La Ley de Ajuste Cubano asesinó a Roberto Aguilar Reyes, sentenció uno de sus compañeros de la Base Naval Occidental en la cual se desempeñaba como teniente de navío.

Roberto Aguilar ReyesRoberto dejó sola a su esposa y huérfanos a dos hijos, víctimas también que pagan caro el precio de la maldad de otros.

La tierra camagüeyana lo vio nacer el cuatro de julio de 1956 en un hogar caracterizado por la modestia y laboriosidad, cualidades que marcarían por siempre su actitud ante la vida.

Su disciplina y responsabilidad ante el trabajo, hizo que ingresara a las filas de la Unión de Jóvenes Comunistas con 16 años y con 28 pasara al Partido, organizaciones en las que ocupó diferentes cargos.

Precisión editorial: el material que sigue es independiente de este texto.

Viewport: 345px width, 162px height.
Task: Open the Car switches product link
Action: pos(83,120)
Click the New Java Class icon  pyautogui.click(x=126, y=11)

Luego de concluido el Servicio Militar, siguió en la vida militar. Por su buen comportamiento y firme decisión de apoyo a la Revolución, obtuvo en dos ocasiones la condición de Vanguardia Nacional de las FAR, la medalla Ignacio Agramonte de III clases, la distinción del Servicio Distinguido de las FAR, entre otras condecoraciones.

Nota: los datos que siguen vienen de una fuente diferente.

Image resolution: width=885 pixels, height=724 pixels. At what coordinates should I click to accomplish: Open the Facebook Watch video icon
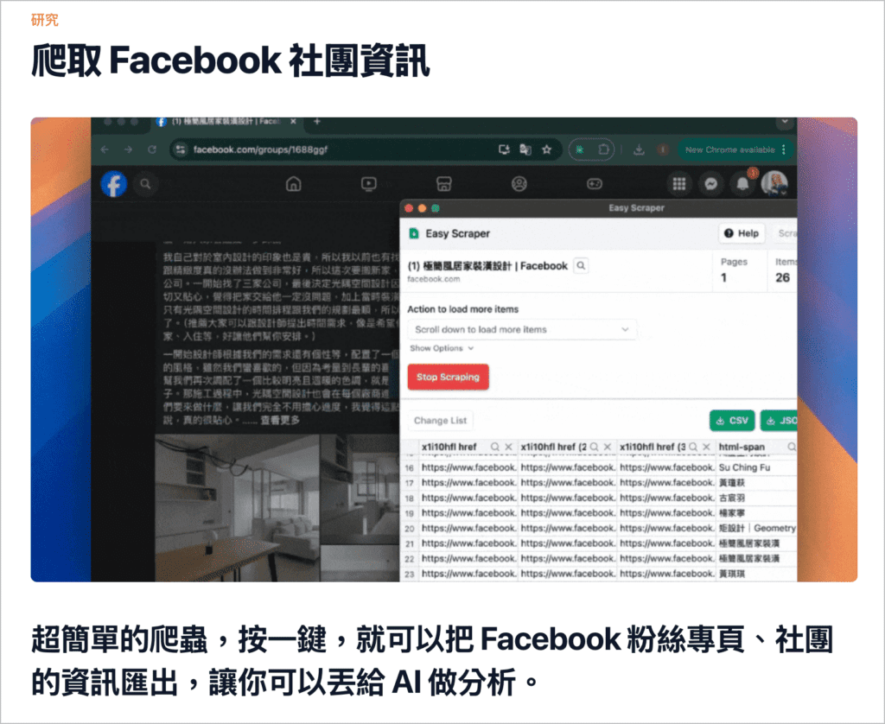click(368, 184)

En la década de 1990 por el aumento de las salidas ilegales que se producían de forma continua por elementos contrarrevolucionarios, en la Unidad 4349, a la cual pertenecía Roberto, se toman medidas para evitar estos desórdenes, entre ellas, colocar un oficial armado en el barco auxiliar ferrocemento 5034 que trasladaba el personal de la Unidad hasta el muelle de playa La Boca y viceversa.

El ocho de agosto de 1994, era un día como otro cualquiera, en esta ocasión le correspondió el traslado de los pasajeros al teniente de navío Roberto Aguilar.

Cuando el barco llegó al puerto del Mariel, desembarcó a tres trabajadores civiles. En el lugar se encontraba el marinero del Servicio Militar General Leonel Macas González, quien solicitó que lo llevaran para la Unidad, a lo cual accedió Roberto.

Durante la travesía Macas González, con el objetivo de robarse la embarcación, extrajo un revolver de la jaba que llevaba, efectuándole por la espalda dos disparos al oficial, quien cayó al agua mortalmente herido.

Durante varios días lo buscaron sin encontrarlo, hasta que su cuerpo salió a flote. Llevaba puesto su pullover a rayas de marinero.

Por acuerdo del Consejo de Estado, fue condecorado postmortem con la orden Antonio Maceo y ascendido al grado de capitán de Corbeta.